To make sense of risk capacity, we can look at a series of practical indicators that reveal how much resilience exists before failure occurs. They are:

Exposure to unforgiving energy

How close people are to sources of harm that can’t be negotiated with, like gravity, pressure, or electricity.

Control robustness

How strong and reliable are the barriers or systems that separate people from that energy, especially when work gets busy or messy.

Error tolerance

How much variability the system can absorb before someone gets hurt or the job fails.

Detectability of drift

How easy it is to spot when conditions are changing, weakening, or sliding out of the normal safe zone.

Recovery capacity

How much room there is to fail safely and recover before serious consequences occur.

Variability sensitivity

How easily the system or task falls apart when something unexpected or small changes.

Psychological safety

Whether people feel safe to speak up about weak signals, near-misses, or uncomfortable truths without fear of blame.

Supervisor load

How much time and bandwidth do supervisors have to be present and connected to the actual work.

These are not meant to be scored or ranked, but to tell a story about how much capacity exists in the system. The point isn’t finding a number; it’s about the conversation it provokes.

Managing risk with HOP

The HOP principles offer a practical way to translate capacity thinking into everyday leadership and decision-making:

Error is normal

Systems must be tolerant of inevitable mistakes.

Context drives behaviour

Understand the conditions that shape how work is done; ask about the 4Ds.

Blame fixes nothing

Blame doesn’t fix people or systems. Fault should be a last resort, reserved for intent to harm.

How leaders respond matters

Curiosity before judgment, care before command.

Learning is vital

Build operational learning habits to inform the design of Better Work.

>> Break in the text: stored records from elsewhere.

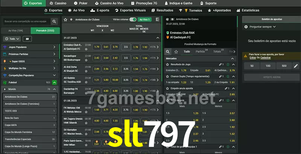The height and width of the screenshot is (154, 301).
Task: Open the Perguntar sempre dropdown
Action: (262, 27)
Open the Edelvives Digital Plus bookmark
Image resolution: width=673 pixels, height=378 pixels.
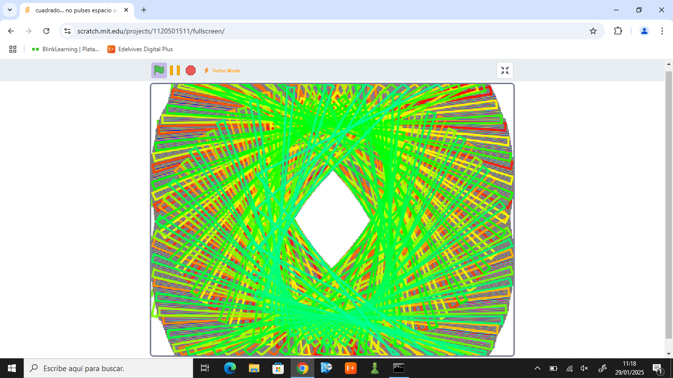[x=140, y=49]
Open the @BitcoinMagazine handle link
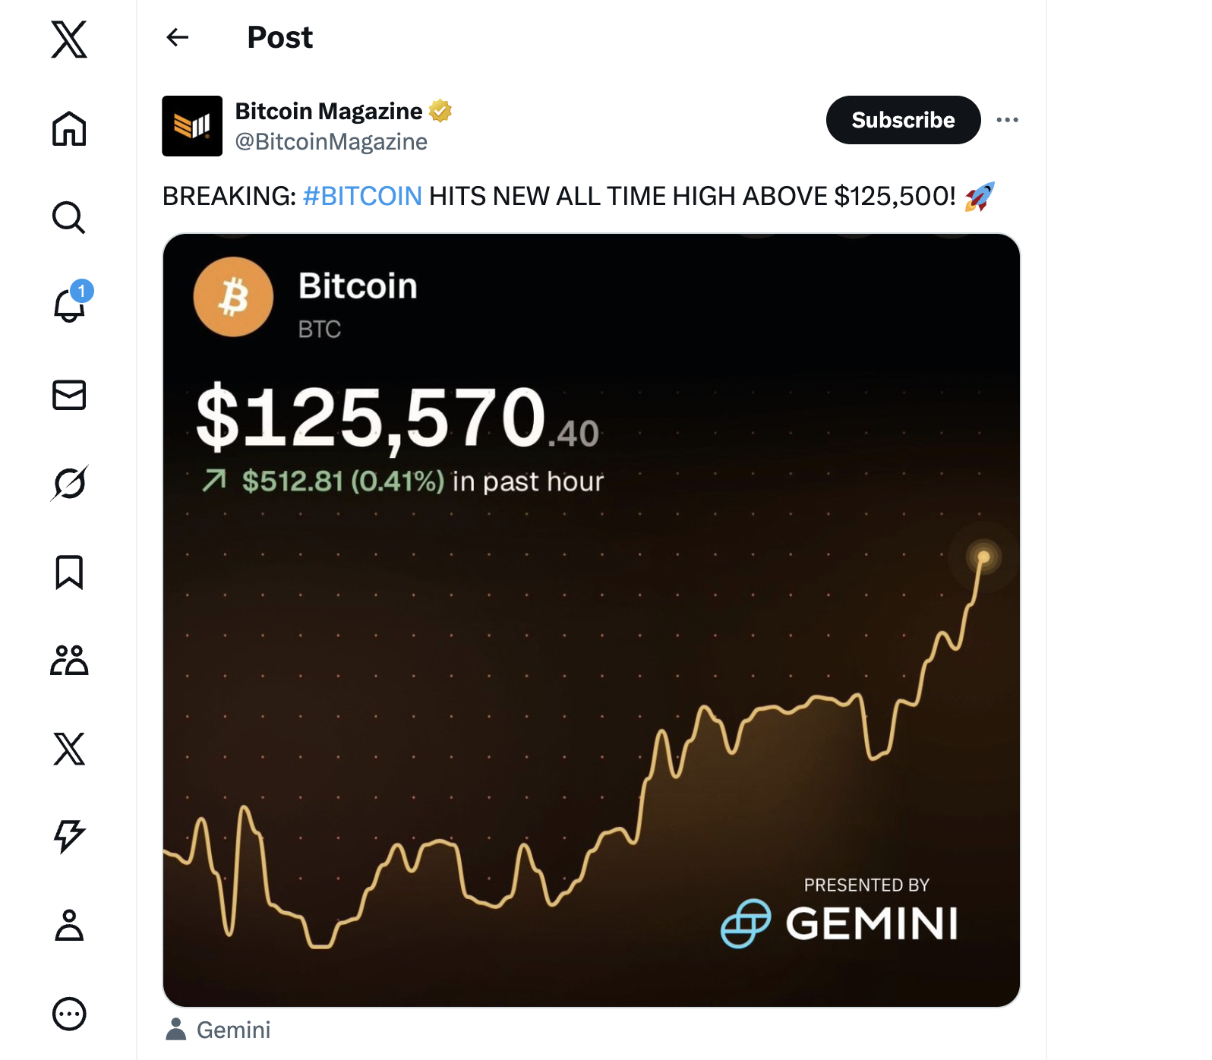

(As we’ve said before, ‘controls save lives’ but only if those controls are designed and maintained with the meaningful engagement of the people who actually use them!)

Learning as the method

The HOP view of risk management relies on learning, not just after incidents, but before them. Learning Teams and other operational learning methods help organisations explore work as done by creating space for those who do the work to share how they manage risk and variability every day.

By routinely engaging the people closest to the work, we can foresee situations where risk is high and controls are weak. And we can respond collaboratively and effectively.

The 4Ds (Dumb, Dangerous, Difficult, Different) provide a simple and effective way to start those conversations. When teams talk about tasks that feel risky, awkward, or fragile, they’re already doing the real work of risk management.

Where capacity is low

Risk assessment tells us what could go wrong; risk capacity tells us how well we can recover when it does. The goal isn’t perfection; it’s knowledge and preparation. Replace scoring with storytelling, prediction with curiosity. Seek out the places where risk is high and capacity is low and start there.

Start small. One conversation, one Learning Team, one question: How much risk can our system actually hold before someone gets hurt? That’s where the HOP journey begins.

Vancouver-based consultant Jeff Lyth, who works in North America with Learning Terms Inc, was the MC at Safeguard’s recent HOP conference.